32. Légation de France. — 33. Légation d'Italie. — 34. Légation d'Allemagne. — 35. Légation du Japon. — 36. Légation d'Espagne. — 37. Légation d'Angleterre. — 38. Légation de Russie. — 39.
Légation d'Amérique. — 40. Inspectorat général des douanes. — 41. Bureau de poste. — 42. Ha-ta-men — 43. Ts'ien-men. — 44. Choun-tche-men. — 45. Ancienne cathédrale (Nan-t'ang). — 46. Les
éléphants de l'empereur. — 47. Si-pien-men. — 48. Toung-pien-men, canal impérial. — 49. Ancien palais du 7e prince. — 50. Tchang-i-men. — 51. Cha-kouo-men. — 52. Nan-si-men. — 53. Young-ting-men.
— 54. Tso-ngan-men. — 55. Temple du Ciel. — 56. Temple de l'agriculture.
Quatre cités tout à fait différentes forment la ville de Péking :
1° La ville violette réservée (Tse-kin-tcheng), ainsi nommée parce que jadis on ne devait employer que du mortier violet pour les constructions, de là Tse (violet). Cette ville est absolument
interdite, et personne ne peut y pénétrer, d'où le mot kin (réservé) ; enfin, cette enceinte est fort étendue, d'où le mot tcheng (ville).
2° La ville impériale (Hoang-tcheng), ainsi nommée du mot Hoang (empereur) et du mot tcheng (ville). On lui donne à tort le nom de ville jaune, confondant le mot hoang, jaune, avec le mot hoang,
impérial.
3° La ville tartare, nommée Née-tch'eng, parce qu'elle est en dedans, c'est-à-dire au nord : d'où le mot Née (en dedans), tcheng (ville).
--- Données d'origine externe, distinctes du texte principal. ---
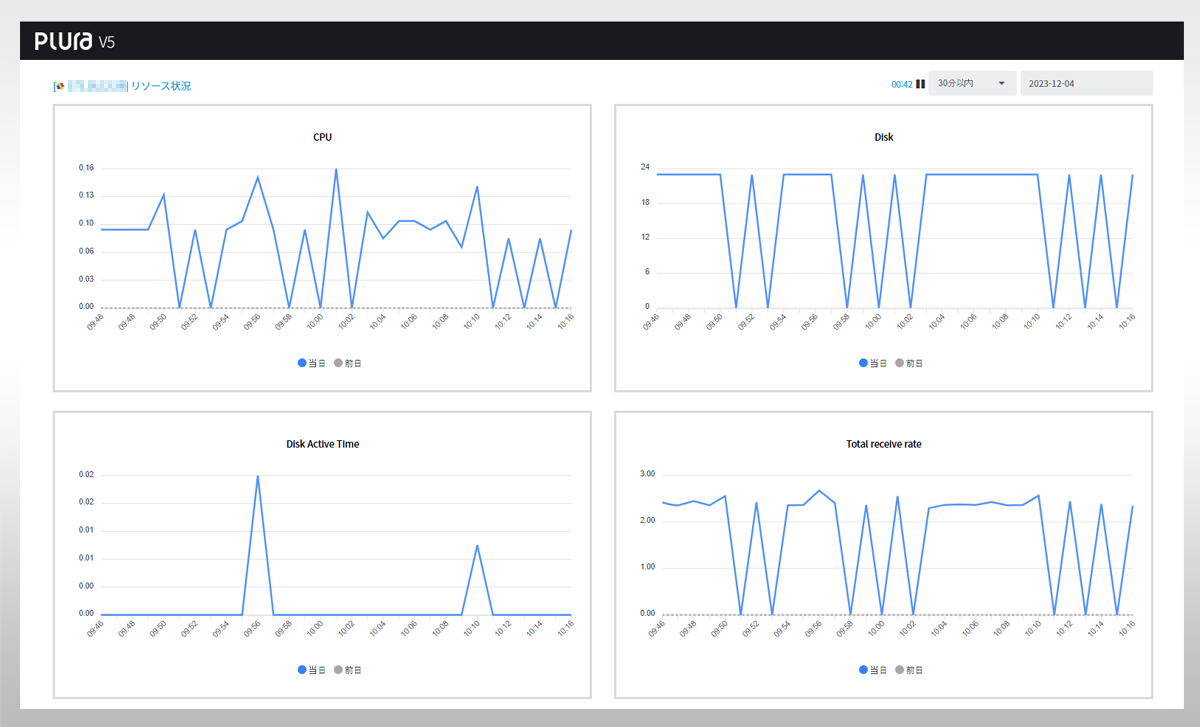
Task: Toggle 前日 series in CPU chart
Action: pyautogui.click(x=347, y=363)
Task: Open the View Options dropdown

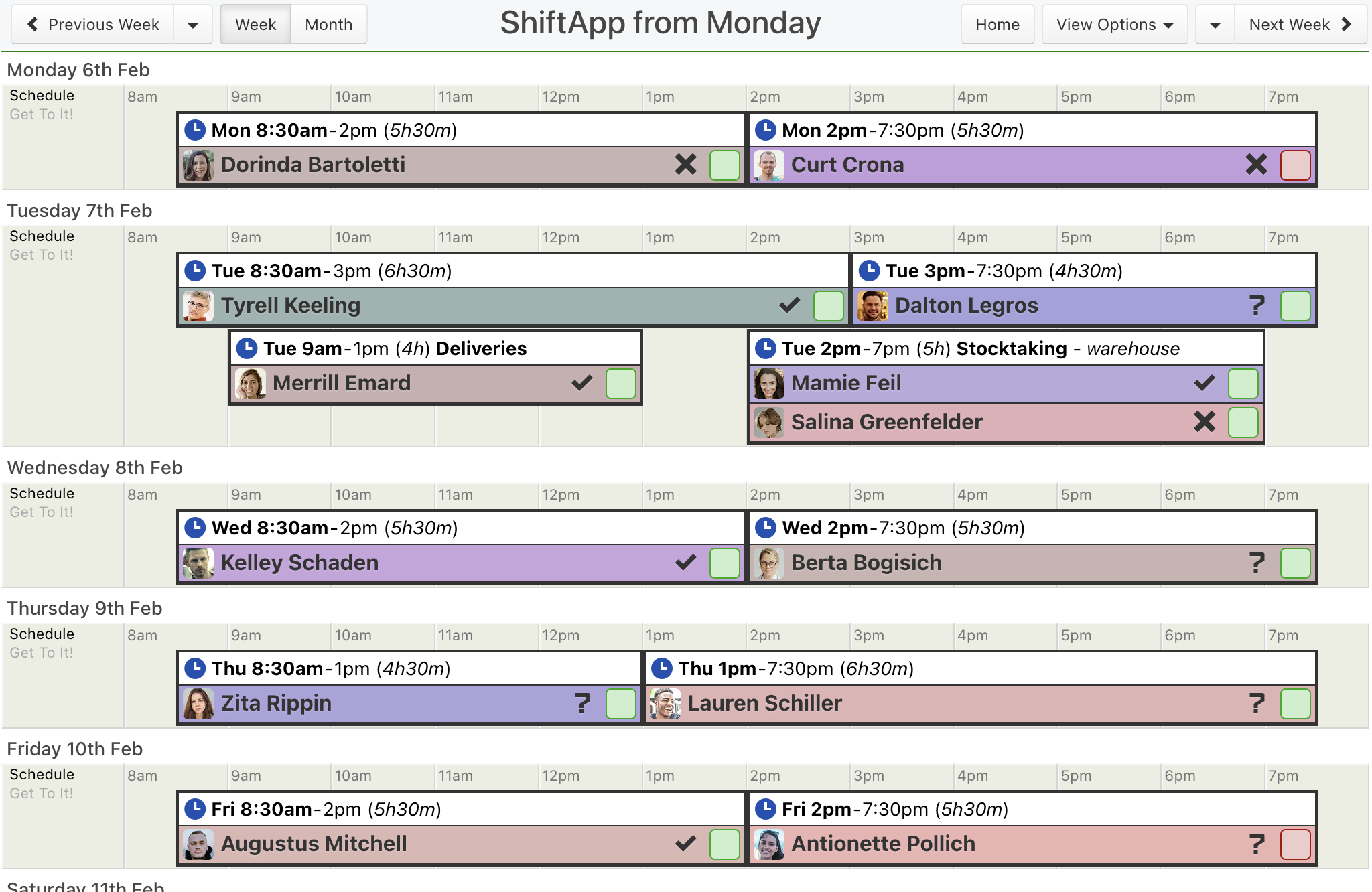Action: (x=1115, y=25)

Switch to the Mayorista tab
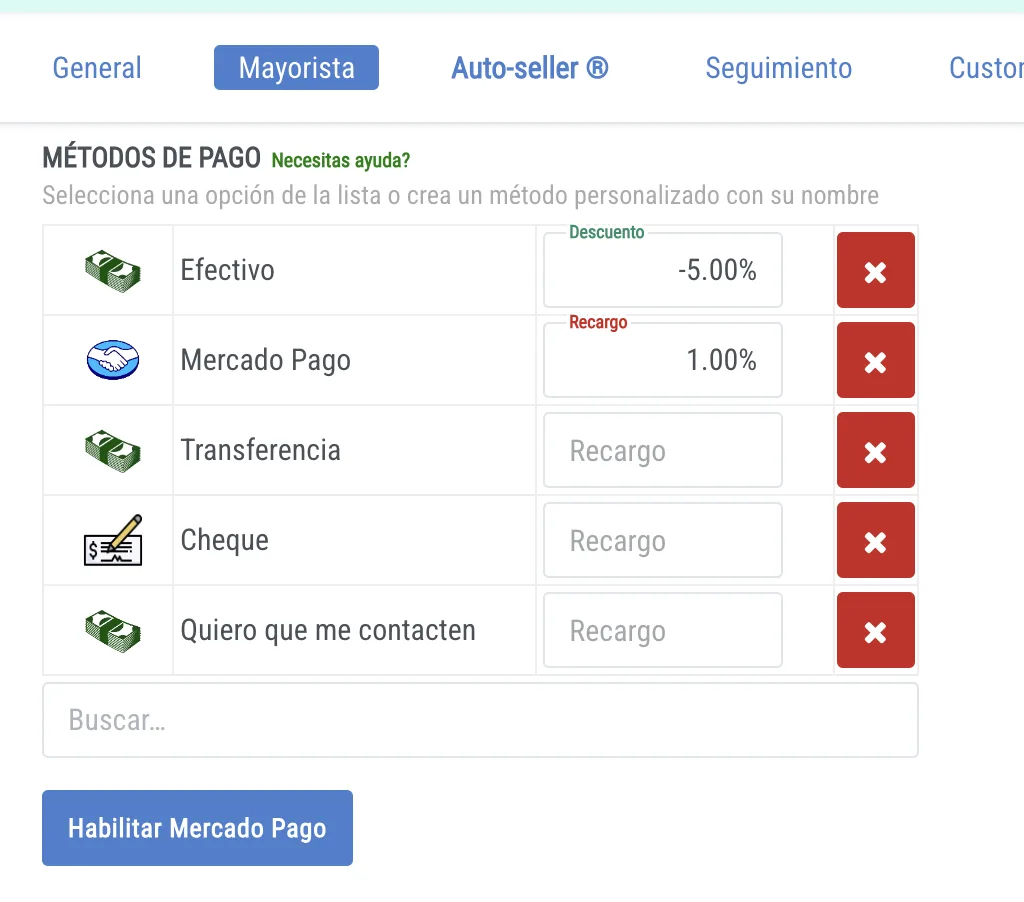coord(296,68)
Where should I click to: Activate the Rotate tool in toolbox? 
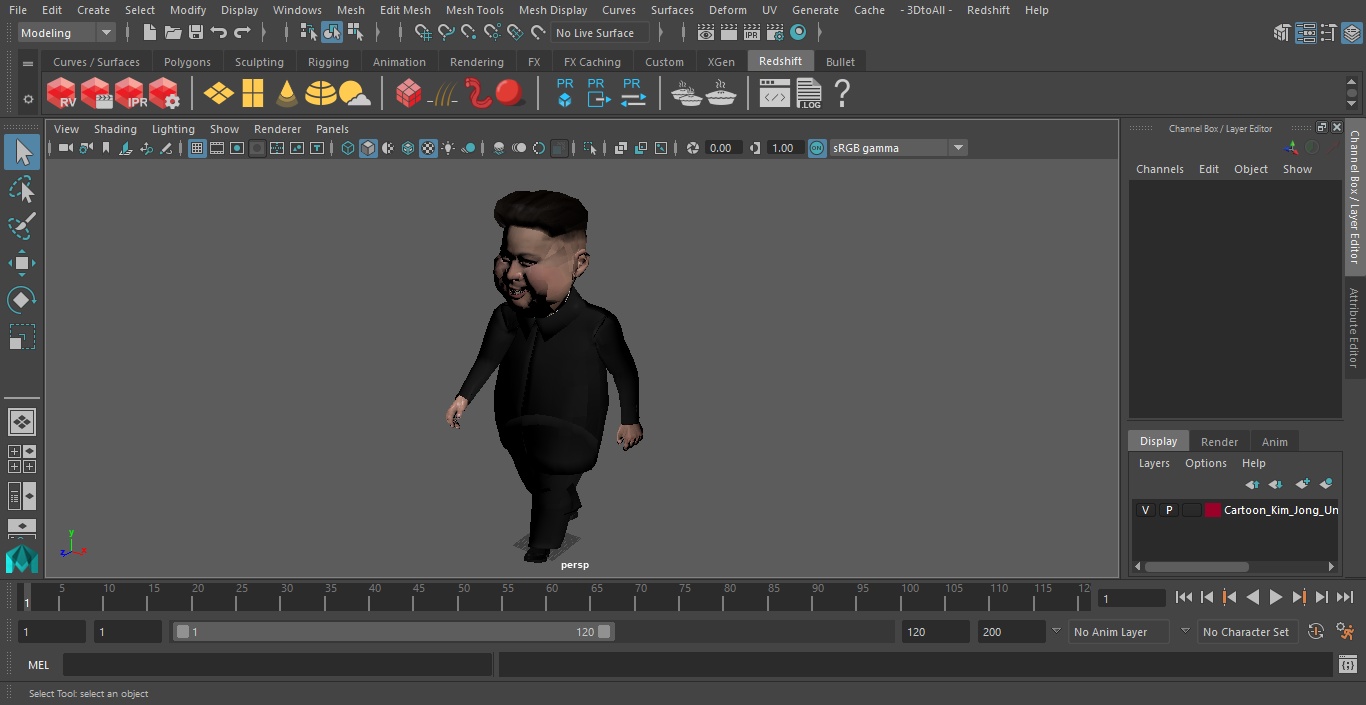(21, 300)
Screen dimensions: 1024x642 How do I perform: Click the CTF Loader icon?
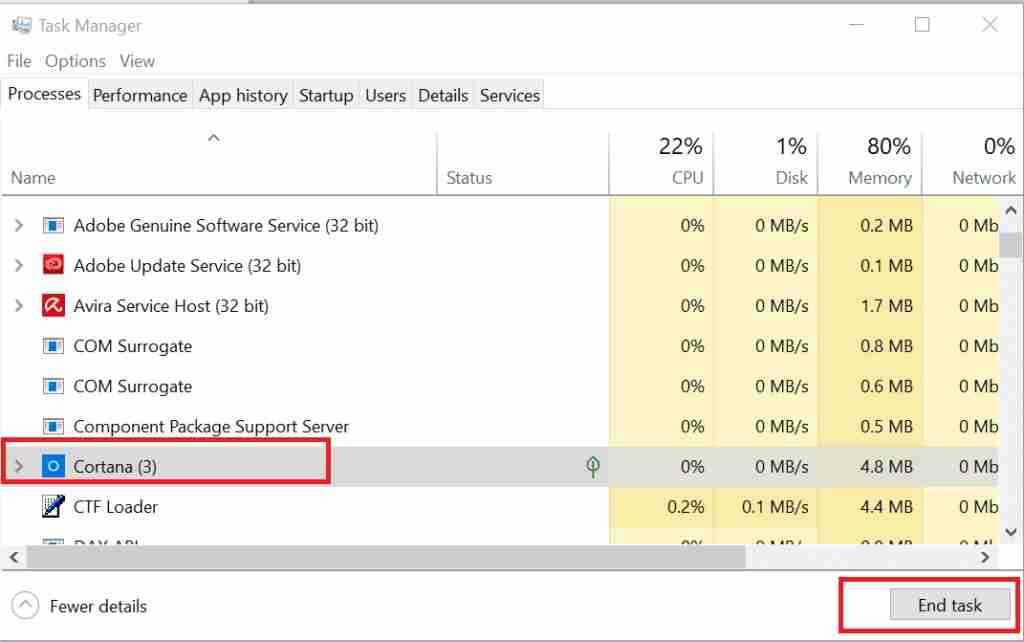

4° La ville chinoise (Nan-tch'eng ou Ouaè-louo-tch'eng) ; elle est au sud et a été adjointe à la précédente, comme l'indiquent les mots Nan (sud), louo (ajouté) et Ouaè (en dehors).
1° TSE-KIN-TCHENG. — Au centre de Péking se trouve la ville réservée à l'empereur, contenant ses palais de réception et ses appartements
privés. Du nord au sud, celle-ci mesure 1.006 mètres; de l'est à l'ouest, 786 mètres. Un mur crénelé de 22 pieds d'élévation l'entoure, ainsi qu'un fossé de 60 mètres de large, rempli d'eau. À
l'extérieur, entre les murs et le fossé, existe une enfilade de casernes et de magasins pour le service de la garde. Aux quatre angles sont autant de pavillons appelés Kiao-leou, c'est-à-dire
pavillons angulaires ; les murailles sont percées de quatre portes : au sud, Ou-men ; au nord, Chen-ou-men ; à l'est, Toung-hoa-men ; à l'ouest, Si-hoa-men. Après avoir traversé le Ou-men, on
rencontre une seconde porte nommée Taè-ho-men, donnant accès dans une cour magnifique où se trouve le grand palais T'aè-ho-tien : c'est la salle du trône, la salle d'audience, la première salle
de réception ; c'est là que sont reçus les ambassadeurs ; l'empereur s'y rend le jour de sa naissance et le jour de l'an pour s'offrir aux prostrations et aux vœux des princes et des grands.
Aucune salle du palais n'approche de celle-ci pour la magnificence. Vient ensuite le Tchoung-ho-tien, salle des cérémonies, de la généalogie impériale, où sont présentés à l'empereur les
instruments d'agriculture, les grains, les échantillons des récoltes. En remontant toujours au nord, on arrive au Pao-ho-tien, salle du conseil, servant aussi aux examens des candidats à
l'académie des Han-lin et de salle des Annales. Puis on rencontre le Ts'ien-ts'ing-men, donnant accès au palais Ts'ien-ts'ing-koung ou appartements privés du souverain ; enfin le Kiao-t'aè-tien,
salle des noces ; le K'oun-ning-koung, la porte K'oun-ning-men et le jardin à fleurs Yu-hoa-yuen.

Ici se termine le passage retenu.